GUANG LI Guang Li

Photo by Kin 🙂

Short Biography: Guang Li received the B.S. and B.A. degrees with honors in Software Engineering (Japanese Intensive) from Dalian University of Technology, China, in 2019 and the M.S. degree from the Graduate School of Information Science and Technology, Hokkaido University, Japan, in 2022. He is currently pursuing his Ph.D. degree from the Graduate School of Information Science and Technology, Hokkaido University, Japan. He is a student member of AAAI, IEEE, IEICE, and CCF. His research interests include machine learning, data-centric AI, self-supervised learning, and medical image analysis.
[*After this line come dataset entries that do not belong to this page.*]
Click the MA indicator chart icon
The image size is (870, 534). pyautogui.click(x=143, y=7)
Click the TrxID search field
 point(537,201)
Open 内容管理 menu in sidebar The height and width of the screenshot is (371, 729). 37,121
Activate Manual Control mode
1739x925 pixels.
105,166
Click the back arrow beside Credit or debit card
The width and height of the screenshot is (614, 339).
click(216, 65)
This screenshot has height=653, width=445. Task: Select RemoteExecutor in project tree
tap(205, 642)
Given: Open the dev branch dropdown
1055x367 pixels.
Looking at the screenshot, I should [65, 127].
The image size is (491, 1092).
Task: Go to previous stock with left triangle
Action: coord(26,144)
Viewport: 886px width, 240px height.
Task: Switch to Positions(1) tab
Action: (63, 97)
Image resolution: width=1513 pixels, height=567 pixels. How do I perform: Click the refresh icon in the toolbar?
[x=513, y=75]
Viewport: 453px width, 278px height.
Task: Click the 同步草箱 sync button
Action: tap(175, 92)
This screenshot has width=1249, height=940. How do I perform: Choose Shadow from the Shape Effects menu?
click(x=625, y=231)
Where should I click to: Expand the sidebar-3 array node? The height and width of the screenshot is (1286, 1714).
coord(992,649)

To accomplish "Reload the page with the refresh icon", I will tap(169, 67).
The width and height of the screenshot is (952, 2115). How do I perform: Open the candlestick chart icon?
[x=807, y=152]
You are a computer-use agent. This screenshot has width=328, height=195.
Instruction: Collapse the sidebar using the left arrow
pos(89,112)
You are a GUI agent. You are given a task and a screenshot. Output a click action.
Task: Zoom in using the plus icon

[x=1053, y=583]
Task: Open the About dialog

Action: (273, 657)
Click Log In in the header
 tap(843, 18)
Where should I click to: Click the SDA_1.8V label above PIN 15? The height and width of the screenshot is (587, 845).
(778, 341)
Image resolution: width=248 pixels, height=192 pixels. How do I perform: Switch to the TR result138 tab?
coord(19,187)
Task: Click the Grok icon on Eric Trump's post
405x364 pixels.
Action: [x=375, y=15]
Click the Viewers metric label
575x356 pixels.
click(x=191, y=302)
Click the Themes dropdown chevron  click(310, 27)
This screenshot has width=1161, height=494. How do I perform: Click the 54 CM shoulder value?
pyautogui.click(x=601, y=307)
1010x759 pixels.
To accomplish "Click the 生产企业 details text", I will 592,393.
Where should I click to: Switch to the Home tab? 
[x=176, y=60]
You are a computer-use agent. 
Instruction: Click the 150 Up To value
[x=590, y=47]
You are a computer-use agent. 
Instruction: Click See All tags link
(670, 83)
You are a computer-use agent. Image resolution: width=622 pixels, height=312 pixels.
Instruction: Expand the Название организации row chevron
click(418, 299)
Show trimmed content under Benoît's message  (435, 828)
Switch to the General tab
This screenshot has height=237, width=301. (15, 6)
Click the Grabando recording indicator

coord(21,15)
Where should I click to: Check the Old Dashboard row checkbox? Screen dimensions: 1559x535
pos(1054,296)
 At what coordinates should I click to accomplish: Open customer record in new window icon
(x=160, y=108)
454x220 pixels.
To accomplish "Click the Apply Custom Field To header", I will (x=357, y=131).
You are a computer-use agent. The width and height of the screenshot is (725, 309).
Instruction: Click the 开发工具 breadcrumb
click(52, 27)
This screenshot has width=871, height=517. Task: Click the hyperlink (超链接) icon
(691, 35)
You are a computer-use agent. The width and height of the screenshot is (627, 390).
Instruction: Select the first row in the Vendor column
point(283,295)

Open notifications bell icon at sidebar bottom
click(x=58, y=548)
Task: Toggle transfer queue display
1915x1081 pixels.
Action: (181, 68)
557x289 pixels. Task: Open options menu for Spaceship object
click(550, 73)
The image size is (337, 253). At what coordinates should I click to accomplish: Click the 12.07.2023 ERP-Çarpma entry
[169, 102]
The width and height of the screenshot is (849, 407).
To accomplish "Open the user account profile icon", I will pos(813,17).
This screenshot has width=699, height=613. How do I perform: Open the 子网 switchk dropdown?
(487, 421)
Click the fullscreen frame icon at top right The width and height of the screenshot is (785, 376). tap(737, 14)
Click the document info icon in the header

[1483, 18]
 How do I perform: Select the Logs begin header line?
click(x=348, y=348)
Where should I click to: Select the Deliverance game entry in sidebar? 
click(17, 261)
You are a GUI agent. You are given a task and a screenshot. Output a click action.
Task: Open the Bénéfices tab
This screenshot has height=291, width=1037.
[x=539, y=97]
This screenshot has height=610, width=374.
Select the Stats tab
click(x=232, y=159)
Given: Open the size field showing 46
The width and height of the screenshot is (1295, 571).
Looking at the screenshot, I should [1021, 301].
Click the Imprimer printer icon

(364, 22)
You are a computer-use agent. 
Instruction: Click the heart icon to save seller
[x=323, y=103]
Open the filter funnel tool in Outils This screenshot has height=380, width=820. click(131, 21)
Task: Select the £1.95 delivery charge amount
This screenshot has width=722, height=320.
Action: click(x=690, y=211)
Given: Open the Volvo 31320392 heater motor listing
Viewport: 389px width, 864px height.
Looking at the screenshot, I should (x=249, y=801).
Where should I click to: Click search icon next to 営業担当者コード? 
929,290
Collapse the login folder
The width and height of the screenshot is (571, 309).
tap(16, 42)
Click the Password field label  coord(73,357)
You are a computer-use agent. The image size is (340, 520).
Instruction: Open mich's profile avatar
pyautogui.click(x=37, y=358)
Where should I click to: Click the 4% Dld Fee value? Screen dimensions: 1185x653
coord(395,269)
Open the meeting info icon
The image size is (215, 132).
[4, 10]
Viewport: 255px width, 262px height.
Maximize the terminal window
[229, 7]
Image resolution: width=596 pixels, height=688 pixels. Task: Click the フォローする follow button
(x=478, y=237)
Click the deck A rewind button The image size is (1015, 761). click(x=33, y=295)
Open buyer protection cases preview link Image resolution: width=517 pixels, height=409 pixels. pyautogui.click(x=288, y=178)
He has published more than 10 papers in peer-reviewed journals and conferences as the first/corresponding author. He received the Best Student Paper Award for IEEE GCCE 2020. His papers have been covered by Scientific American, Nikkei, Synced (China), AI Era (China), Deccan Herald (India), and Analytics India Magazine. His papers have been cited at top conferences (NeurIPS, ICML, ICLR, and CVPR) and by researchers at MIT, UC Berkeley, CMU, and Princeton. He has served as a reviewer for prestigious journals such as IEEE Transactions on Medical Imaging, Pattern Recognition, and Neural Networks.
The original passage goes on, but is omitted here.